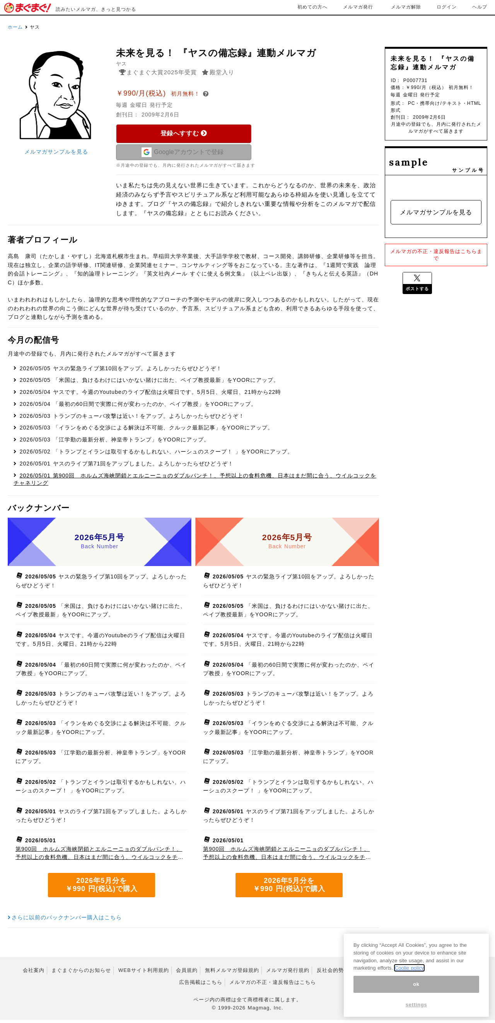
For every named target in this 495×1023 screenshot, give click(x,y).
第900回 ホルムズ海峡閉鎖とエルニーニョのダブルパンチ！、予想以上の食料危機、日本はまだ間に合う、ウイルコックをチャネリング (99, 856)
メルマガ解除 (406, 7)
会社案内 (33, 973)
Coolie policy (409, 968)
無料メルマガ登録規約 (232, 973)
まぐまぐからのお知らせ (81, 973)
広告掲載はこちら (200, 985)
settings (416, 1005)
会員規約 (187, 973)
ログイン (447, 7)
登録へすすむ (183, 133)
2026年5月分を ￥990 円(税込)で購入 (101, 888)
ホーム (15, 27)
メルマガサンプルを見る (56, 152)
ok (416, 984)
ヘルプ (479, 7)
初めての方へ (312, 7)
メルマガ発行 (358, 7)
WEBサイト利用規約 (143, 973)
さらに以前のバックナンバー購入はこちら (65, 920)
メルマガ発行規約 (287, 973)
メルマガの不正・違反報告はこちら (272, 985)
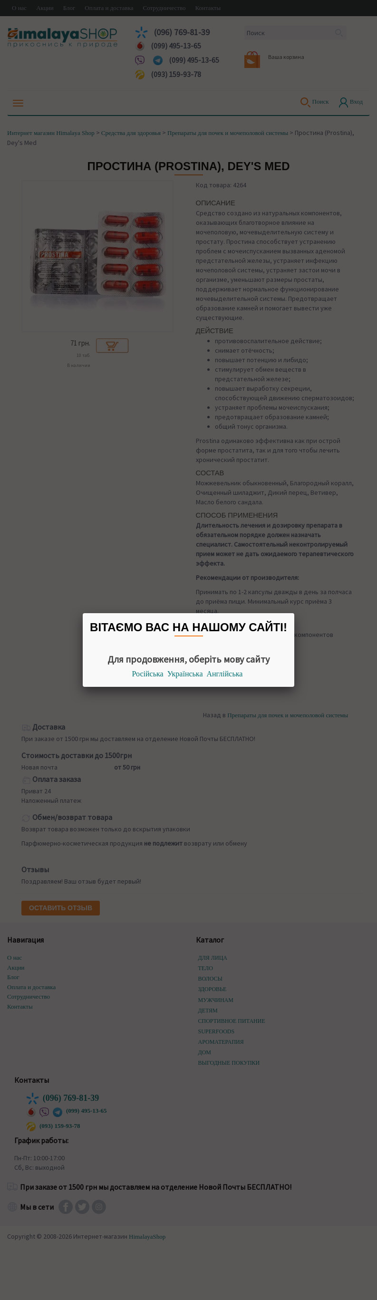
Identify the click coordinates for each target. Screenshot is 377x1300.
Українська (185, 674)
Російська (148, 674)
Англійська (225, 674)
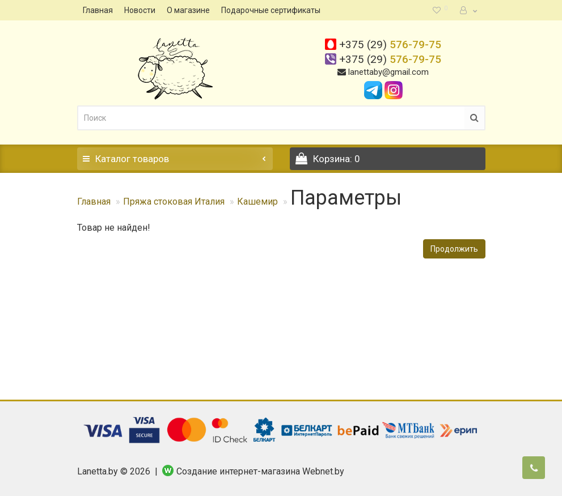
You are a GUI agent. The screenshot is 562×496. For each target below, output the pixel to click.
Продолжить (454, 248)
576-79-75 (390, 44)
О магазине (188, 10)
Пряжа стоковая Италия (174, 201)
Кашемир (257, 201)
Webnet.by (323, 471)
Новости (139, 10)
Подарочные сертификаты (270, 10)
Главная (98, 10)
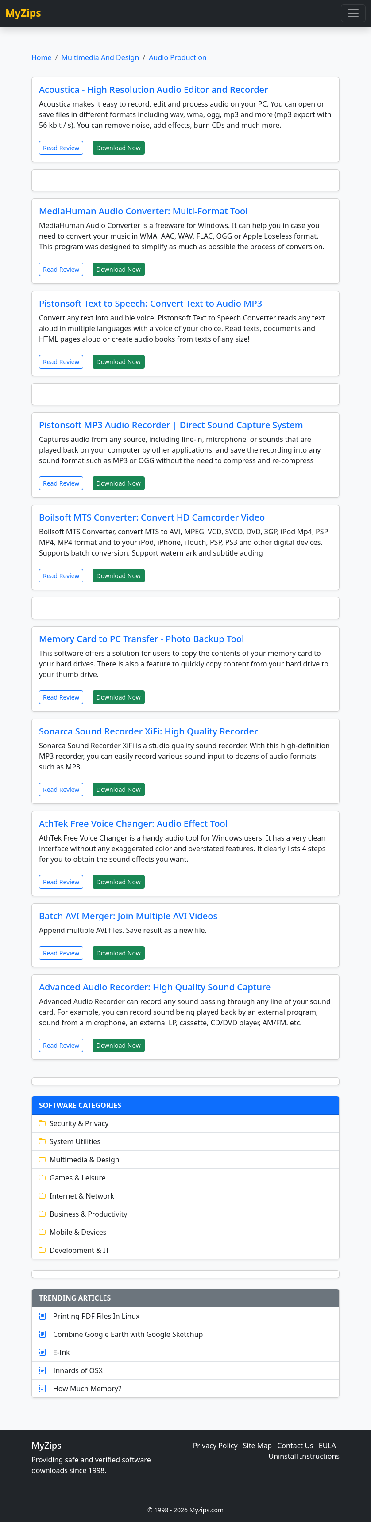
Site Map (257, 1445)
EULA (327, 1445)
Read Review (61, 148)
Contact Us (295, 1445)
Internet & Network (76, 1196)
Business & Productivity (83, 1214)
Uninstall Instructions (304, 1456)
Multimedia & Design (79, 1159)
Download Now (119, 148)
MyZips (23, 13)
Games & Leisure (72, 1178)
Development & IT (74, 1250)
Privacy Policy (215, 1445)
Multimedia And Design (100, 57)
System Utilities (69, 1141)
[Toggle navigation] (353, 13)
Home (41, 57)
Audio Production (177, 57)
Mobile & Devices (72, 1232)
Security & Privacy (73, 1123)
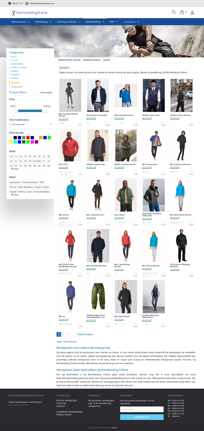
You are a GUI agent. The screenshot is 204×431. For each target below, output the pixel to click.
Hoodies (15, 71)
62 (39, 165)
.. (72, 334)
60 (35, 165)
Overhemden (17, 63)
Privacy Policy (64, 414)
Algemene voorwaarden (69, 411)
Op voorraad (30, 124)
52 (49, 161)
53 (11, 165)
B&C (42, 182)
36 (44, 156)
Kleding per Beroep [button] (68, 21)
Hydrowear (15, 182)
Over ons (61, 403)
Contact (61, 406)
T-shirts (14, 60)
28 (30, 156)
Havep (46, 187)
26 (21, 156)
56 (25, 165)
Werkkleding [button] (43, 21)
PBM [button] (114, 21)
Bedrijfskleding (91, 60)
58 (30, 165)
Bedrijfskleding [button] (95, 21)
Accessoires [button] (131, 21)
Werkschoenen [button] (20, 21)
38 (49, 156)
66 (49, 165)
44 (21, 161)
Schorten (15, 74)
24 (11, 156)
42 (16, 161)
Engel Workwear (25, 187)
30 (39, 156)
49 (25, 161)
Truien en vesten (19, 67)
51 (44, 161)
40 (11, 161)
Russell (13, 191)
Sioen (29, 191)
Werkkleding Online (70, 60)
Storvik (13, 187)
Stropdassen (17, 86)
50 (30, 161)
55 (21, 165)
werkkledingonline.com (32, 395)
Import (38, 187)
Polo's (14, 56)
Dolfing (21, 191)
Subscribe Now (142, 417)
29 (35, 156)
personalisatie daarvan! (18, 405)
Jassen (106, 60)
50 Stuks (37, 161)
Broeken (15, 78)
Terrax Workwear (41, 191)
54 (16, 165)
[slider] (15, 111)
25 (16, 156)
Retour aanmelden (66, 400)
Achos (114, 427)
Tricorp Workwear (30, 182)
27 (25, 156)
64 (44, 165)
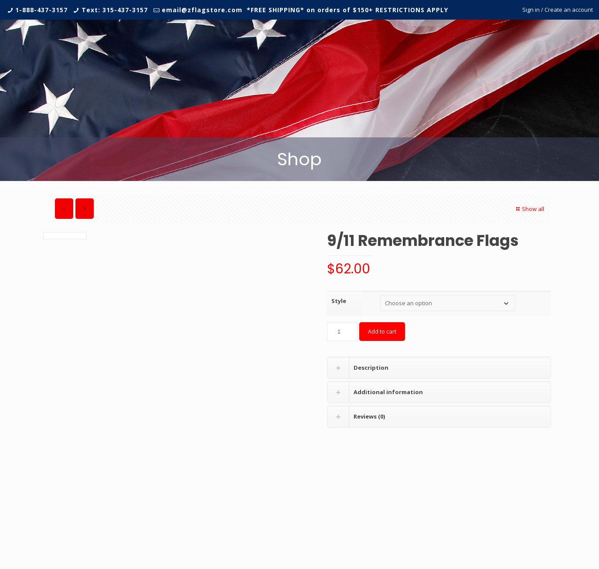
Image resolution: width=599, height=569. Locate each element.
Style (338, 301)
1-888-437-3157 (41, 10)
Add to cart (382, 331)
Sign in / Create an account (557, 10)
####
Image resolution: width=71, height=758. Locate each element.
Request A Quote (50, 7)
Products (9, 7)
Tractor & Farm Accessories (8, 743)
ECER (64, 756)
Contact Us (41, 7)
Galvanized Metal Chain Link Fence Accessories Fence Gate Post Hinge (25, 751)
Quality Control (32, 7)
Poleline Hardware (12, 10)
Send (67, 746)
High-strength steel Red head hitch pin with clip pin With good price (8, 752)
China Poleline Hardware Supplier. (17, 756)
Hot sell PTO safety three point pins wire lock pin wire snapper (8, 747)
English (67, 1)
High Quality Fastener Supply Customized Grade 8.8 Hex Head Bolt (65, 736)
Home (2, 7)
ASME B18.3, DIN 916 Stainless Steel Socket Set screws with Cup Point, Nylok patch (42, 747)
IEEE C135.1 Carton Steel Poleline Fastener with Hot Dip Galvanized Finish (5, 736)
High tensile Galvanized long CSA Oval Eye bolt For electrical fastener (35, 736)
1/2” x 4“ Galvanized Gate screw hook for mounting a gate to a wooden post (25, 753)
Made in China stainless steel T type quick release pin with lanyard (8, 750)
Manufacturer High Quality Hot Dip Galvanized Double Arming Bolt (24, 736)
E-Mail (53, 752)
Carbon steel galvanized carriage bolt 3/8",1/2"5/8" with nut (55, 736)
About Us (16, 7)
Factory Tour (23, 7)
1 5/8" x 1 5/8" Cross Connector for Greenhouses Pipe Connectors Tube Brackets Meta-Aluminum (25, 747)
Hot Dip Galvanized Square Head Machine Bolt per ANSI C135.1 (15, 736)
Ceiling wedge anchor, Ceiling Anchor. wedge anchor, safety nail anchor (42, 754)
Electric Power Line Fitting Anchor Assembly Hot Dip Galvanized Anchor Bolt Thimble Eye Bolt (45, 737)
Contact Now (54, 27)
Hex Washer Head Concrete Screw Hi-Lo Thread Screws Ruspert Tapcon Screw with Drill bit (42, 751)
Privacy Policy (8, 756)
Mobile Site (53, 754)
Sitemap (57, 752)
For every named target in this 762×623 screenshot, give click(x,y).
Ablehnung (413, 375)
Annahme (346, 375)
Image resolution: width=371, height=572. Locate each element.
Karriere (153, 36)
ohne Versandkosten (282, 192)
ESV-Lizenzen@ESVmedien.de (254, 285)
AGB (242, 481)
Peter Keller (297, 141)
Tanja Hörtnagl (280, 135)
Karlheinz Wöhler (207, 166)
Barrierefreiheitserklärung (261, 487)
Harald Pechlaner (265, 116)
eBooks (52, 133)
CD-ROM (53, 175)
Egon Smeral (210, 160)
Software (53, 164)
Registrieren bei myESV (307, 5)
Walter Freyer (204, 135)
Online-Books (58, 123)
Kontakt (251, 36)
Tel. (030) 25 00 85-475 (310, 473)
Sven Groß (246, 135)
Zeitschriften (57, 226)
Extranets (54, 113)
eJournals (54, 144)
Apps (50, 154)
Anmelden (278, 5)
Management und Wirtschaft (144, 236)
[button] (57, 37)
####
* _Work to be completed_:
Copy the data above, from the line with "55 (21, 165)" to the line with "Add to cart (382, 331)", including both of those lines, and leave out any pictures.

* _Result for this task_:
55 (21, 165)
werkkledingonline.com (32, 395)
Import (38, 187)
Polo's (14, 56)
Dolfing (21, 191)
Subscribe Now (142, 417)
29 (35, 156)
personalisatie daarvan! (18, 405)
Jassen (106, 60)
50 Stuks (37, 161)
Broeken (15, 78)
Terrax Workwear (41, 191)
54 (16, 165)
[slider] (15, 111)
25 (16, 156)
Retour aanmelden (66, 400)
Achos (114, 427)
Tricorp Workwear (30, 182)
27 (25, 156)
64 (44, 165)
Image resolution: width=599, height=569. Locate each element.
Style (338, 301)
1-888-437-3157 (41, 10)
Add to cart (382, 331)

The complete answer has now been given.